Systematic assessment of nucleotide 20: description of the in vivo approach and the phenotypes of the mutants.
The left panel summarizes the principle of the genetic tools developed previously and the two observable phenotypes on solid media. The right panel displays, for chimeric tR1, 2 and 3, all the combinations of nucleotide at position 20 that were tested in YAL5. White and red nucleotides indicate functional and inactive mutants respectively. The background color highlights the wild type nucleotide in each tRNA construct.
Fig 3.
Impact of the UC20 substitution on the binding and the aminoacylation of tR2 by yArgRS.

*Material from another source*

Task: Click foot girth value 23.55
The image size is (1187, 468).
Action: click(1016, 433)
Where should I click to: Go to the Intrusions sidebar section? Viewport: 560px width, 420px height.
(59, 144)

(A) Yeast wild-type tR2 and UC20 mutant were individually transcribed in vitro, radiolabeled, incubated with 0 to 11 μM of yArgRS and separated on a 6% non-denaturing polyacrylamide gel. The signals corresponding to free and complexed tRNAs were quantified by phosphorimaging and processed to estimate the protein-tRNA dissociation constant. (B) The same protein-tRNA partners were tested through in vitro arginylation assays in order to establish both their Michaelis-Menten and rate equilibrium constants.
Fig 4.
Systematic assessment of nucleotide 35 and 36: quantification of in vivo aminoacylation levels by Northern blot.
The right panel displays the twelve tR4 anticodon mutants that were prepared, expressed in YAL5 and analyzed by Northern blot. Total RNAs were extracted and separated under acidic conditions before being transferred onto a nylon membrane and probed with a mixture of 32P-labeled oligonucleotides complementary to control (5S rRNA and tRNA Leu) and target (tR4 mutants) RNAs. Acylated (+) and deacylated (-) samples were loaded on separate lanes. Radioactive signals were quantified by phosphorimaging in order to estimate the cellular aminoacylation level of tR4 mutants relative to wild-type tR4. Relative in vivo arginylation levels are reported as shades of grey on the heat map. Arginine and leucine transferred on their cognate tRNAs, affect the migration to different extents. At pH 4.5, arginine has a net positive charge that significantly slows down the migration of tRNA Arg, yielding a wider shift. The left panel shows a modified YAL5 obtained after substituting pAL5 by a pRS314 plasmid expressing the chimeric tR3 competent for the translation of CGG codons but unable to hybridize a tR4-specific probe. This strain, free of endogenous tR4, enables the specific detection of tR4 mutants by Northern blot. Note: the actual substitution of pAL5 performed after the transformation with the mutants and before the analysis by Northern blot, is not depicted on this figure.
Fig 5.
Potential impact of the cellular expression of mistranslator tRNAs.
Three parameters influence arginine misincorporation in the proteome in response to the expression of mistranslating chimeras: codon representation in the genome, nature of the substitution, and the relative amount of mutant versus endogenous tRNA competing for the same codon. Gene copy number and BLOSUM 62 scores were used as a proxy for tRNA expression and substitution assessment respectively. Shades of red indicate potential toxicity on the heat map. A chimera competing with a low abundant endogenous tRNA for the mistranslation of a highly represented codon into an unfavorable amino acid, represents one of the most toxic scenarios.